My relationship with Comic Con is, complicated. On some level, I wonder why I even attend anymore. I never see any panels, I rarely walk on the floor, hell, I hardly even buy comics there anymore. The only book I bought this year was the new hard cover edition of Mouse Guard: Winter 1152.

I spend four days standing on crippled knees, eating terrible food and denying my body the most essential of its requirements, and for what? To pass out some printed copies of my comic? To manage and organize the World Famous Comics booth? To make barely enough money on sales to cover travel and hotel expenses? It doesn’t seem worth it on the surface, but there must be some reason for it. Something that compels me to return and pass through such a rigorous gauntlet of physical misery and sleep deprivation.

I think that reason is the people.

I meet so many people. Most of them are friendly and engaging. Some of them are interesting, either for the dedication as a fan, or for their career in the industry. A small number of them are intensely frustrating and creepy, but almost always in an entertaining way that cements them in my memory. Colin Wilson’s #1 fan knows what I’m talking about.

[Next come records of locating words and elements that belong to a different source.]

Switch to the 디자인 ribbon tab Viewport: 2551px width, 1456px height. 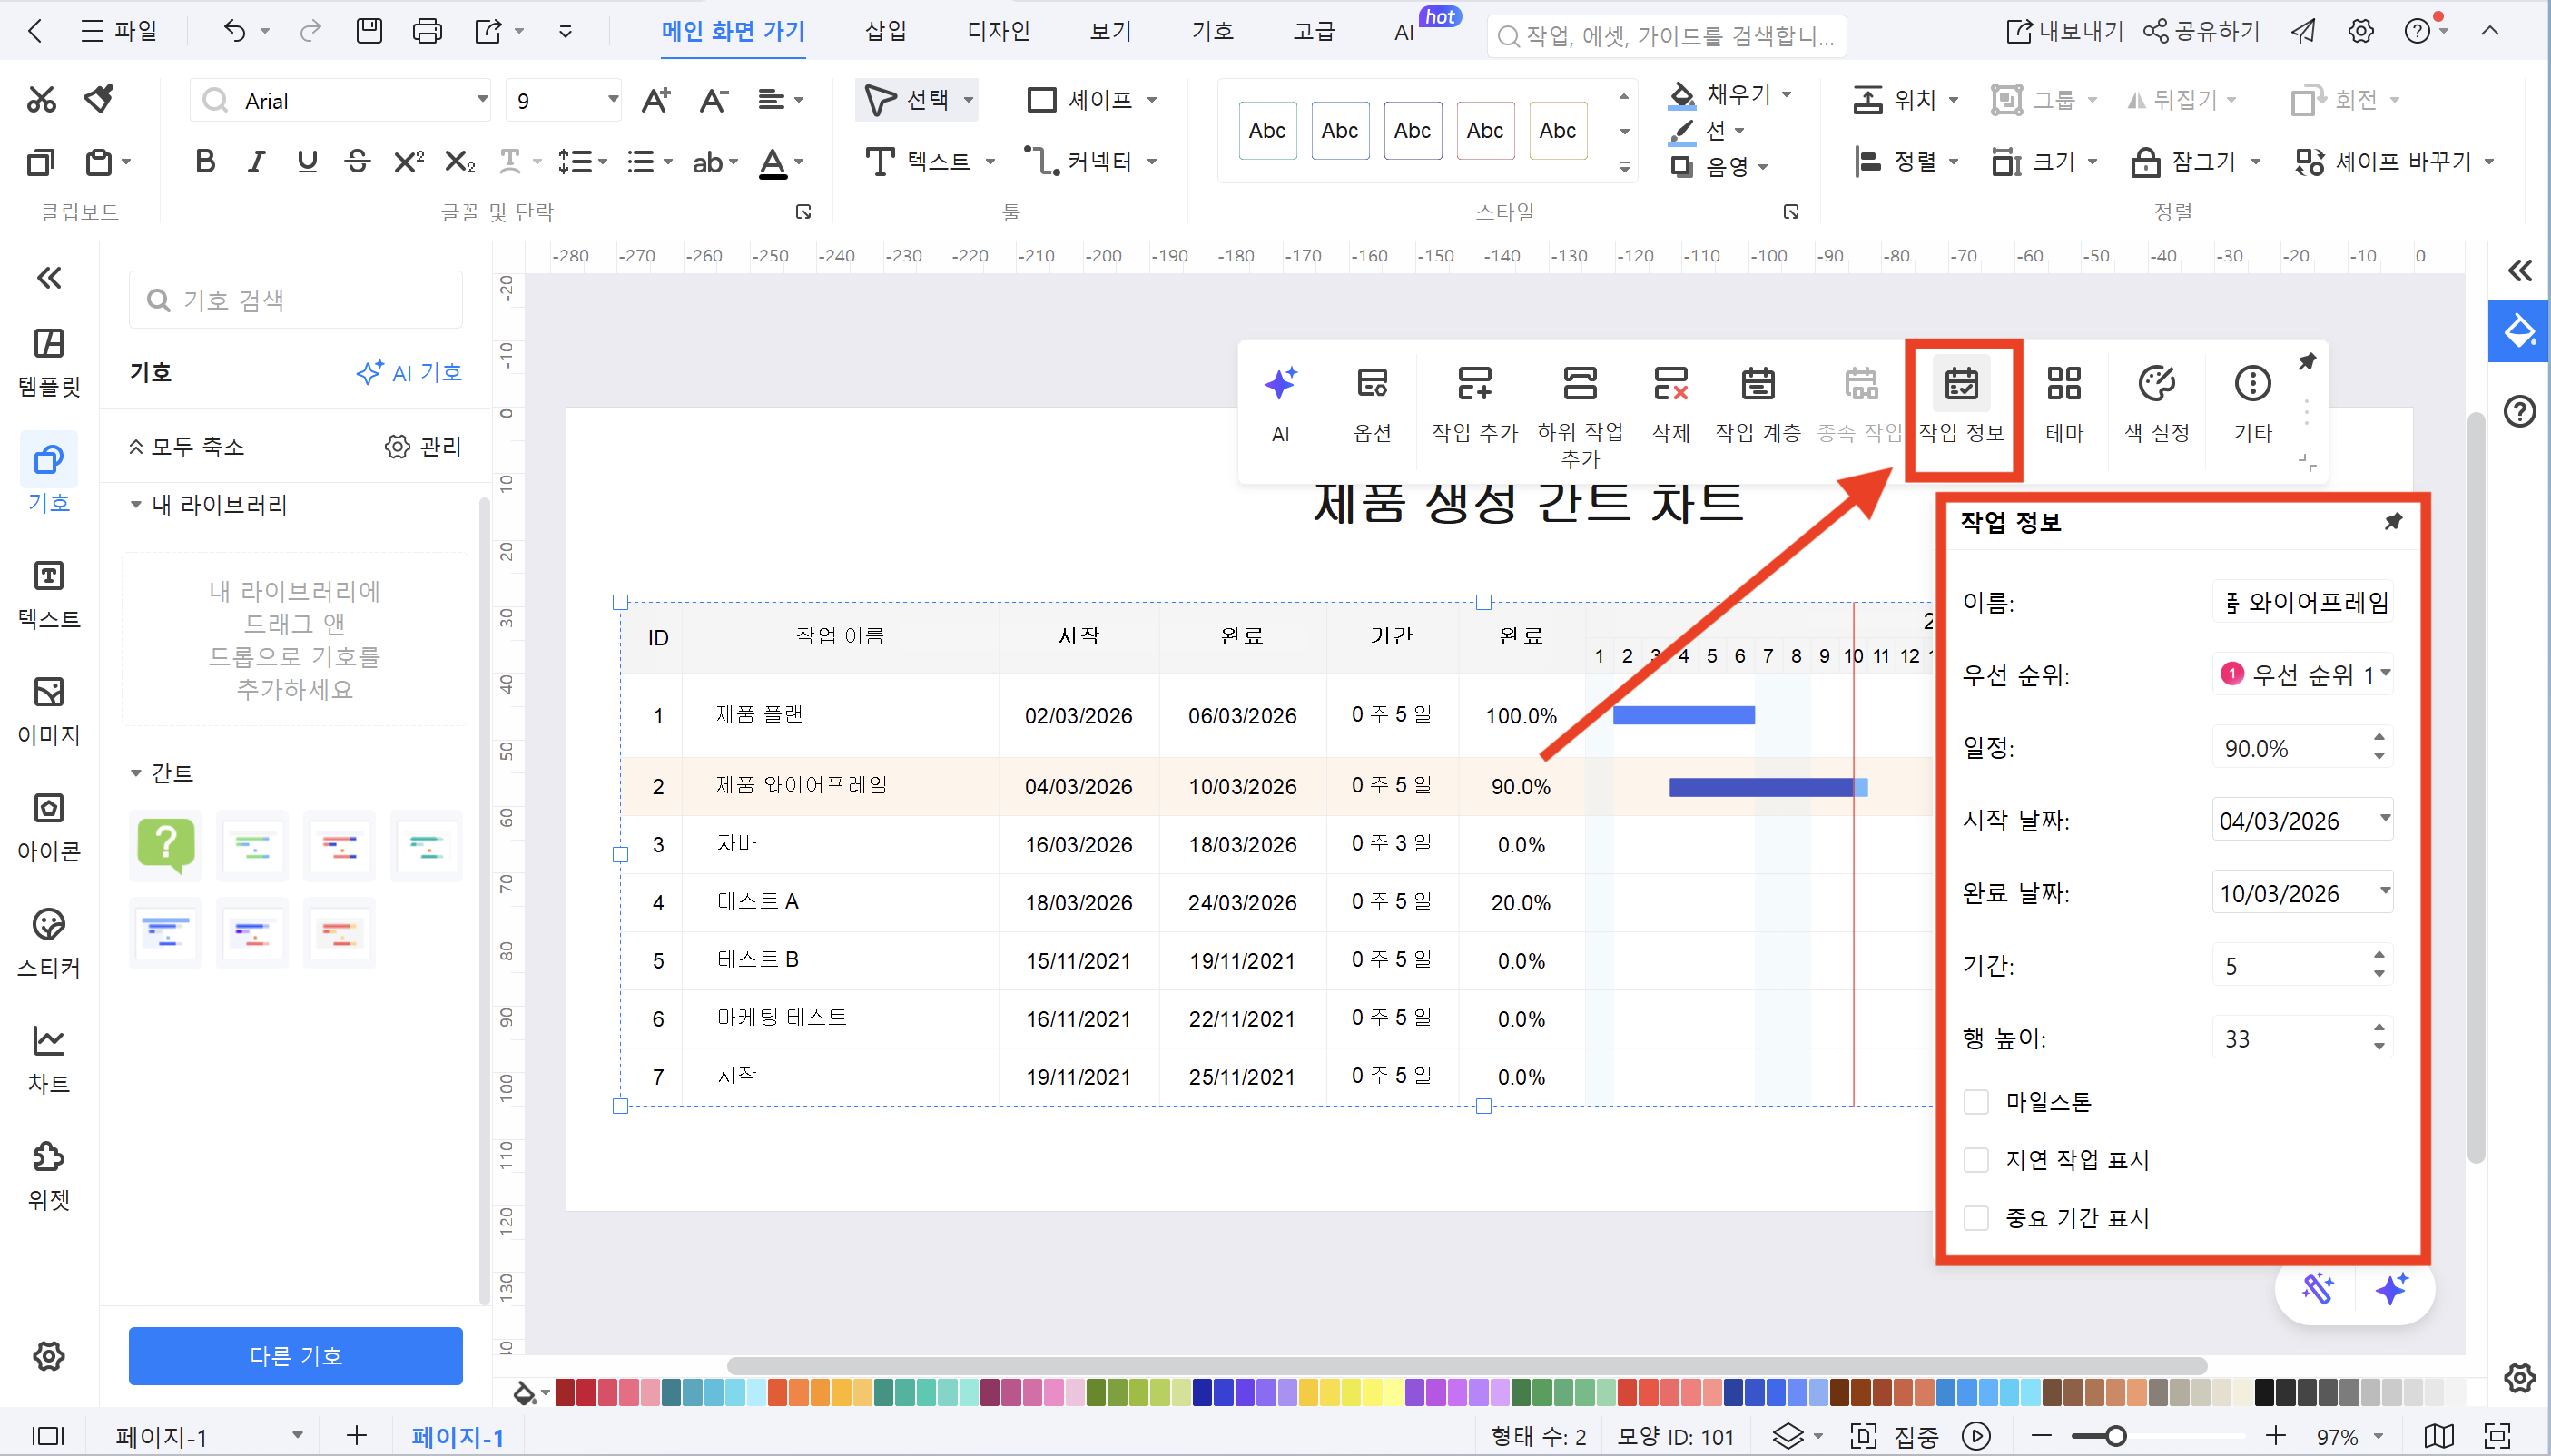coord(997,31)
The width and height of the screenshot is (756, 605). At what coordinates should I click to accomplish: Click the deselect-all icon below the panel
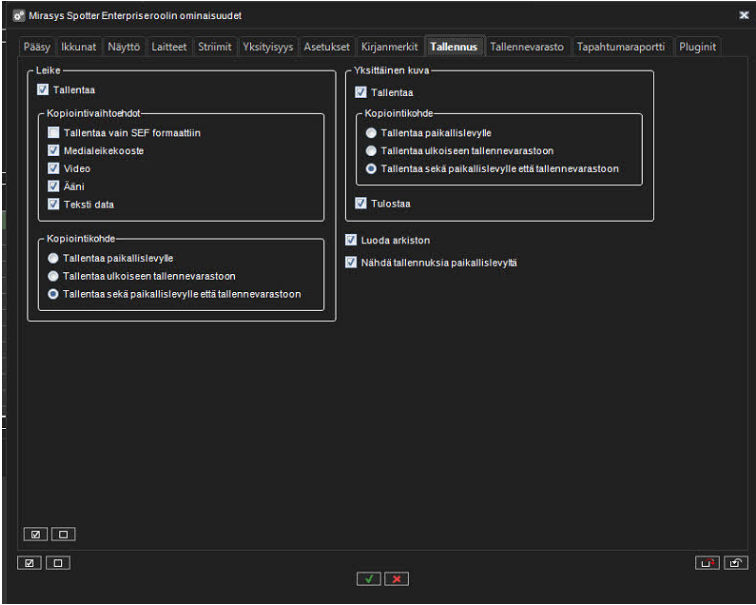[x=56, y=563]
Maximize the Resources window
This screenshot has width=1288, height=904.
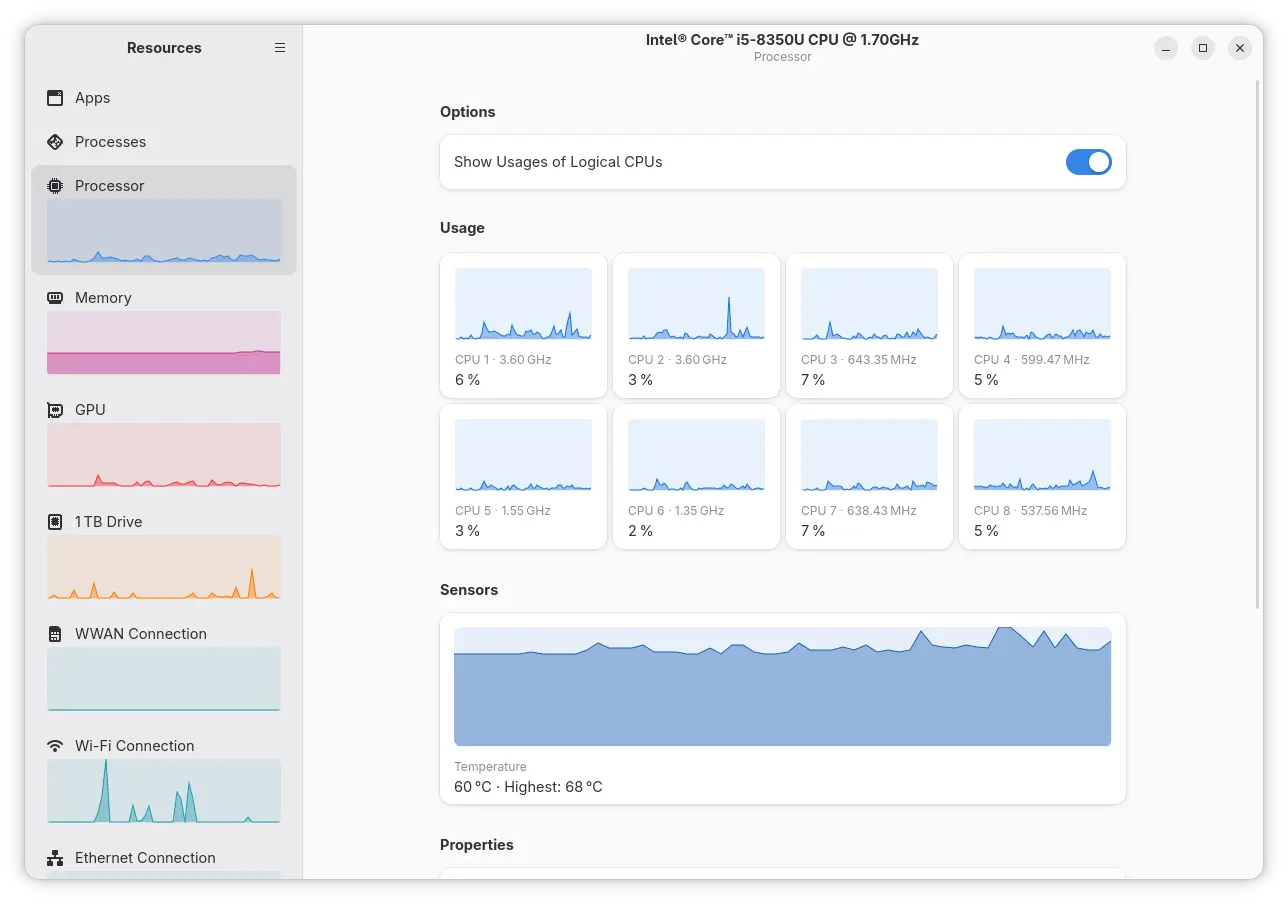[x=1203, y=48]
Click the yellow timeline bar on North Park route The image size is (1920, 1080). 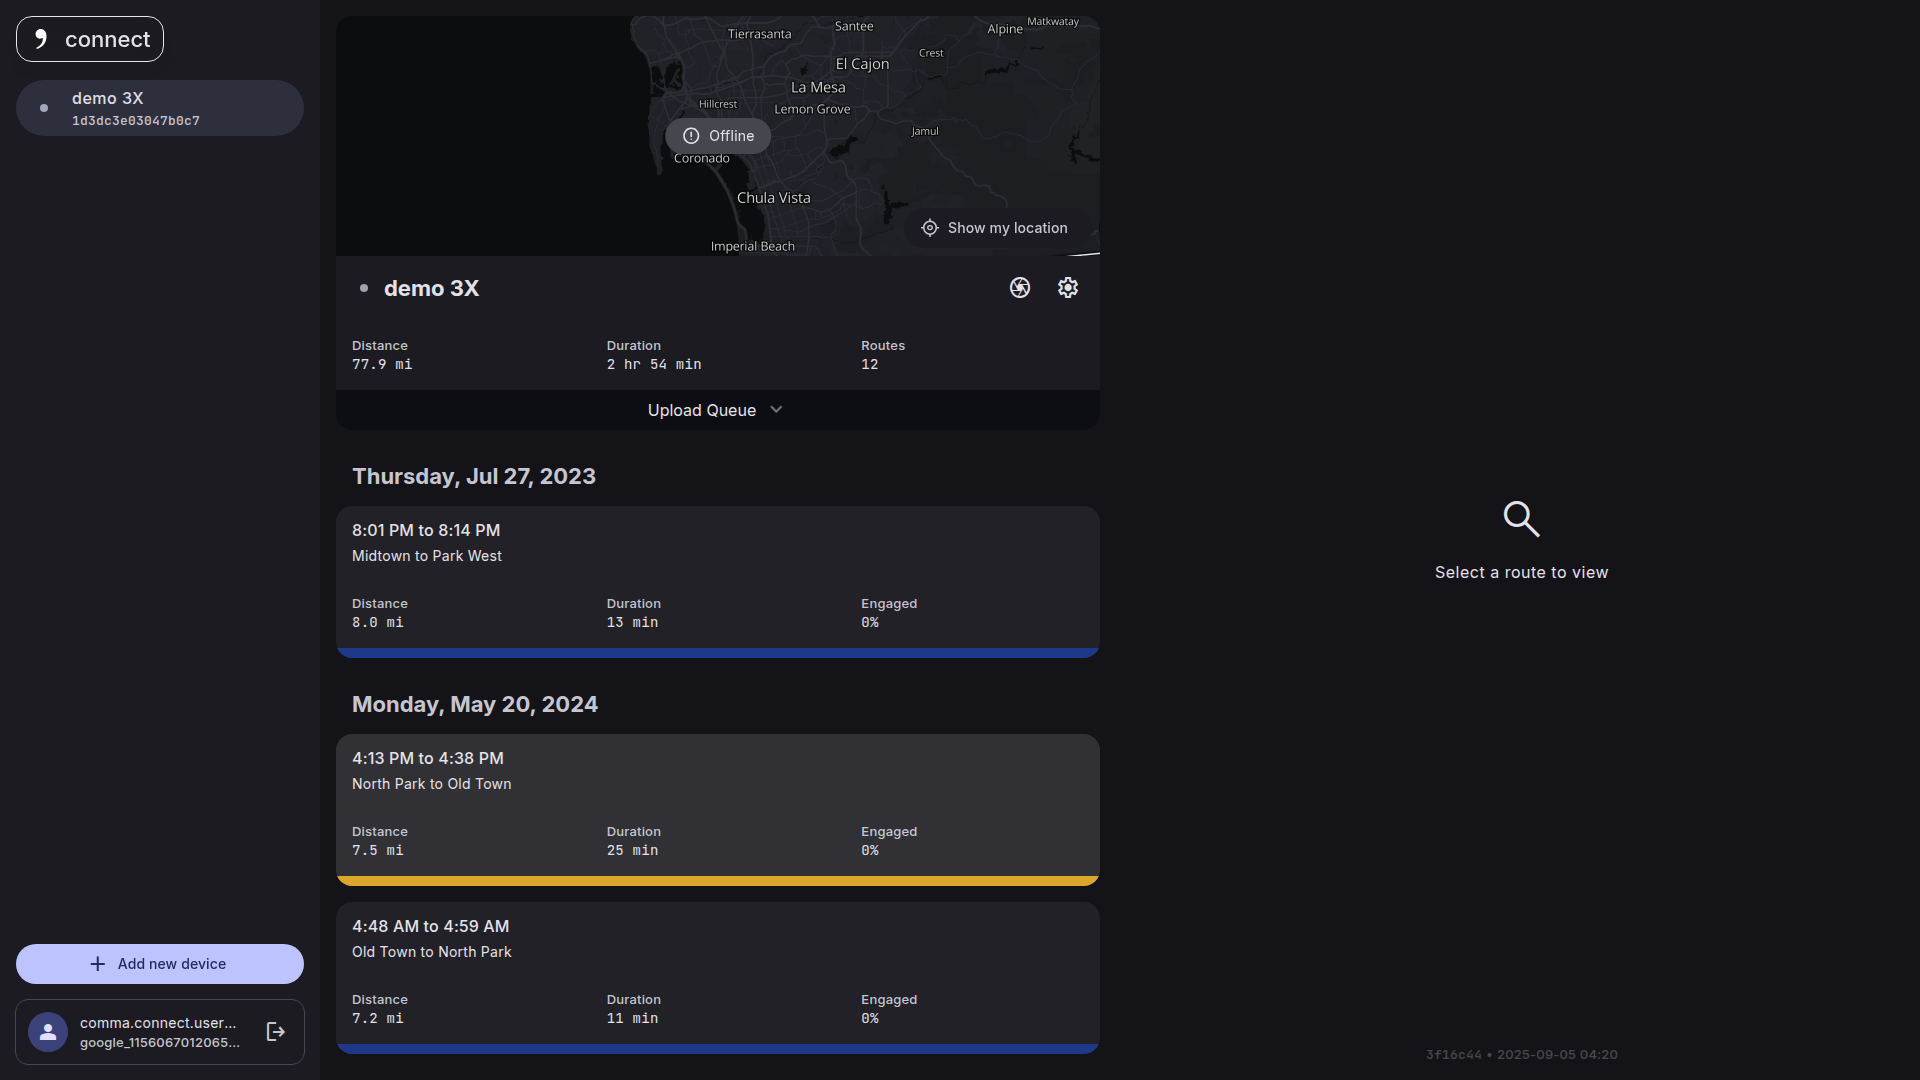(x=717, y=881)
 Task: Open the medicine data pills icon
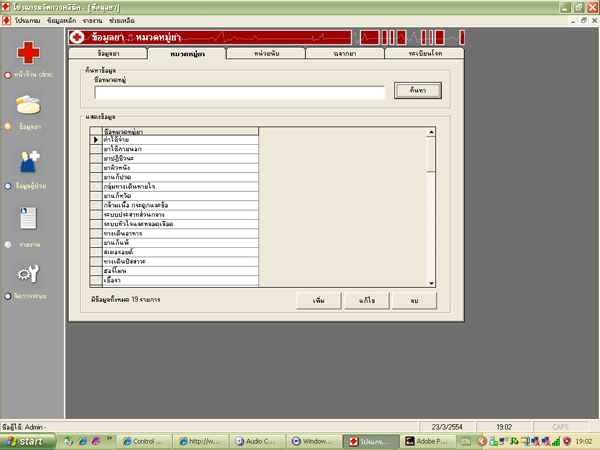[30, 105]
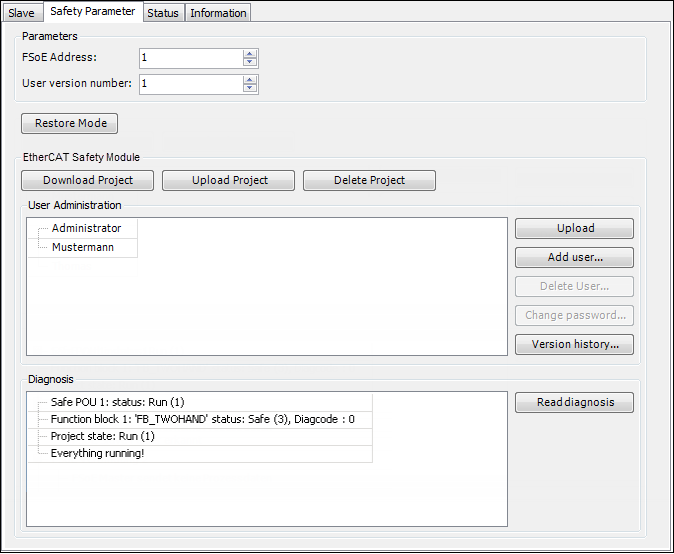Click Upload in User Administration
Viewport: 674px width, 554px height.
(574, 229)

I had a lengthy discussion with Bob Schreck about his hip problems and my knee problems. I made a fool of myself while getting all fanboy on Matt Wagner. Dave Land bought me a beer and I didn’t get a chance to reciprocate. J.J. Torres and John Higashi ended up at my booth, drawn by the first American convention appearance of Colin Wilson. Jessica Countryman was helping to sell corsets at the booth across the aisle from me and appeared overwhelmed by her first time at Comic Con. It was at Comic Con that I met the Fillbach Brothers, who illustrate this very webcomic. This year, as in years previous, they got me drunk.

There’s a lot of talk about how Comic Con has sold out. About how it’s not about comics anymore, that movies and fringe genre have taken over the focus of the show. There’s some real hostility about that from a lot of people, despite the fact that television and movies have always been a part of the Comic Con experience. Even if that weren’t true though, that hostility is mistargeted. Comics have never been the focus of Comic Con. Comic Con is about the people who attend. The artists, the fans, the writers, the editors, and all the rest. Everyone who takes up lanyard and battles to cross Harbor Drive at 7pm, or attempts to find dinner without a reservation. These people, these steadfast soldiers of the show are the focus of Comic Con, and in that respect, it was a very good year.